┌─ Reading passage

# Can sun set petrol on fire?



## speedy2019 (Jan 29, 2019)

*Can the sun set petrol on fire?*

I have just got my first portable generator and Im storing it just outside my house connected up with a weatherproof cover on, so its just ready to go in a powercut. But during the summer months it will have the full sun shining on it and the max temp here in the United Kingdom UK is about 30c in the summer months.. My idea was to store it with at least half a tank of petrol (about 5letres), but is that a bad idea?


----------



## tabora (Sep 6, 2018)

speedy2019 said:


> I have just got my first portable generator and Im storing it just outside my house connected up with a weatherproof cover on, so its just ready to go in a powercut. But during the summer months it will have the full sun shining on it and the max temp here in the United Kingdom UK is about 30c in the summer months.. My idea was to store it with at least half a tank of petrol (about 5letres), but is that a bad idea?


Have your cover propped up away from the generator so it's covered, but "in the shade" with air circulation. Should be fine.


----------



## speedy2019 (Jan 29, 2019)

tabora said:


> Have your cover propped up away from the generator so it's covered, but "in the shade" with air circulation. Should be fine.


The cover is just flat on the generator with weights ontop. But I could put the weights underneath the cover though, then breeze can then circulate up and under the cover, thats if its not too windy.

In the mornings I dont think the sun shines much in that area or its not that strong in the mornings, but will have the full sun shining on it in the afternoon and its south facing too.

└─
┌─ Dataset

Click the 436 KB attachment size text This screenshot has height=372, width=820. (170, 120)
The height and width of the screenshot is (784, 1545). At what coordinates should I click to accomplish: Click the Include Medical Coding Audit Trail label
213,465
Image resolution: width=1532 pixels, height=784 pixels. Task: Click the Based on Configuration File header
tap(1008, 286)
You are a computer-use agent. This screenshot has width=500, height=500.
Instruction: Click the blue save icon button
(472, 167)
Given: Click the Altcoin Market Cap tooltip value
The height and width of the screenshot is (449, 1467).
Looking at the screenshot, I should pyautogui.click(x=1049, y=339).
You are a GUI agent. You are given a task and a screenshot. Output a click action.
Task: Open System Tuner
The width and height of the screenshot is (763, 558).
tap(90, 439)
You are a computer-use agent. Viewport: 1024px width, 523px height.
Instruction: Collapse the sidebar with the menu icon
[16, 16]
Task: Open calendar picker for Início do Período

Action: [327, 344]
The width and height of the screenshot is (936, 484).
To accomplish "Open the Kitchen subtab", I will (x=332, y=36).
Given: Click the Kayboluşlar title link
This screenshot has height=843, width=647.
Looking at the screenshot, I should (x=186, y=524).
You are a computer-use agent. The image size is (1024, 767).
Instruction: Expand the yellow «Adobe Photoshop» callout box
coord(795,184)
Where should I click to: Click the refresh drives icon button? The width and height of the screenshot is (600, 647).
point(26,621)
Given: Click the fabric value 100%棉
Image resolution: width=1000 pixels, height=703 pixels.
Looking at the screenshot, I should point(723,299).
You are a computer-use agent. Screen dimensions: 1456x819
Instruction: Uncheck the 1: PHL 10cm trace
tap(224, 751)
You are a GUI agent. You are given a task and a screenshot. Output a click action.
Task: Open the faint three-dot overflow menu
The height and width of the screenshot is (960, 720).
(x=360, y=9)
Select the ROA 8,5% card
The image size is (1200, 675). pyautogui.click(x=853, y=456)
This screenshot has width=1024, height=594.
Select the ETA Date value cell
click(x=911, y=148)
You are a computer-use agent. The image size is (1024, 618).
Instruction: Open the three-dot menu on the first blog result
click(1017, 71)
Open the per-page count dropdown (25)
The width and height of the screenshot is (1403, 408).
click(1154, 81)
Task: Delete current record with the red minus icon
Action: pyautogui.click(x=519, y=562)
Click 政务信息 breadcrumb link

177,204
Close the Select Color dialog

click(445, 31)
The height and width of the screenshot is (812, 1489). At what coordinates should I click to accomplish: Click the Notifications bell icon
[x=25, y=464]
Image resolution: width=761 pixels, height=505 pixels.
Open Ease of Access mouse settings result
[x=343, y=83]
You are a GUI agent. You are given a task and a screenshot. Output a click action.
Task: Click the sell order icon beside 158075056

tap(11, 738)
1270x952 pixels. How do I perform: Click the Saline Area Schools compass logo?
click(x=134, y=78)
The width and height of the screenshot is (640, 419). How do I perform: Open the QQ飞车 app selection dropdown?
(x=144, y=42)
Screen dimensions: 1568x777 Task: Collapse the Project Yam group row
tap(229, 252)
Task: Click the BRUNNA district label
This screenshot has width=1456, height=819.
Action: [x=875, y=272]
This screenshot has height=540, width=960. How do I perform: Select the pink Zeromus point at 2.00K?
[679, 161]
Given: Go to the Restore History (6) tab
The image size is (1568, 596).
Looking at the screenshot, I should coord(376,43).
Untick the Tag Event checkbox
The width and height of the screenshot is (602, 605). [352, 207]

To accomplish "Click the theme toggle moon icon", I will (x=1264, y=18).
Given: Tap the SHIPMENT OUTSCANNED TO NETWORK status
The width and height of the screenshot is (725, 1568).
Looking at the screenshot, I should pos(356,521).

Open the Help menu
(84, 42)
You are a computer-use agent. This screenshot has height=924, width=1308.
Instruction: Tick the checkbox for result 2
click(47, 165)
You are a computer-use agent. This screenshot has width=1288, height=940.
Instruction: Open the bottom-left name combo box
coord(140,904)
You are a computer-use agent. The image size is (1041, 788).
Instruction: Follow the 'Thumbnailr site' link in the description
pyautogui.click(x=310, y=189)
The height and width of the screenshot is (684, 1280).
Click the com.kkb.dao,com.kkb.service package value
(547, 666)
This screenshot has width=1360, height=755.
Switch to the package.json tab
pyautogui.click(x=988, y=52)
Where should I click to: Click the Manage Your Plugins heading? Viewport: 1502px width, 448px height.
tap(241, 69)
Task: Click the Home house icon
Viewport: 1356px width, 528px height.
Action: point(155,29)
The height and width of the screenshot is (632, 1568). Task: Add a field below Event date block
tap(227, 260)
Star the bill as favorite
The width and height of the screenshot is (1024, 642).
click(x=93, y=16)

└─

Problem to work on: Continue the forum thread about storing a petrol generator in summer sun from where it stops.

Response area:
I have just googled and petrol doesn't ignite until it gets to about 250c, so if the actual outside air temp is a a max of 30c, surely the sun temp cant be much more then 50c, can it?

I might buy one of those propped up tent/cover things as Im guessing I cant use the generator with the cover on, even though one of the side flips up for the exhaust? Or I might bang together 2 sides and a top out of ply wood to protect it from the rain, when its in use.

Edit: I could even secure a weatherproof sheet to the wall of the house and drap it over the front of the generator, so its sloping over the generator with weight holding the cover tight to the floor.. The air then can flow through the sides of the generator and it will be sort of protected from the sun and rain..... Ideas, ideas.


----------



## tabora (Sep 6, 2018)

It's unlikely that the fuel will ignite, but if the tank keeps getting very hot, the volatile components of the fuel will boil off and exit via the tank vent, leaving you with less effective/energetic petrol. It has an initial boiling point at atmospheric pressure of about 35 °C (95 °F) I'm suggesting attaching your cover to a frame (perhaps made of PVC tubing?) to provide cover while allowing air to circulate. Your Edit in your last post sounds like a winner.


----------



## motormonkey (Jul 10, 2016)

No danger of the fuel igniting, but there's another issue you need to think about.

Leaving a fuel tank outside half filled for months is a bad idea. Gasoline, or petrol, doesn't store well, and if stored too long, can deteriorate into gunk that will clog up your fuel system. Moisture can condense on the interior surfaces of the fuel tank and drip into the fuel, accelerating this deterioration. Additives can help, but you're still taking a chance on this happening.


----------



## speedy2019 (Jan 29, 2019)

Yeah I have heard about the moisture getting in the tank, some people fill the tank up right to the top to aviod this. Im hoping with keeping the cover on the generator it will stop the moisture getting to the tank?

Yeah the fuel going off is a wrorry, but thats 1 of the reasons to run it monthly for 10mins or so to get the fuel moving around a bit, so its not sitting and doing nothing for months or years.. But yeah I think I'll put some stabilizer in the tank, if there's ever a decent amount of petrol in the tank..... 

At the moment theres not much in the tank at all, but a few days ago, I bought 4 letres, but do I put it all in, or just put in a small amount for the monthly runs?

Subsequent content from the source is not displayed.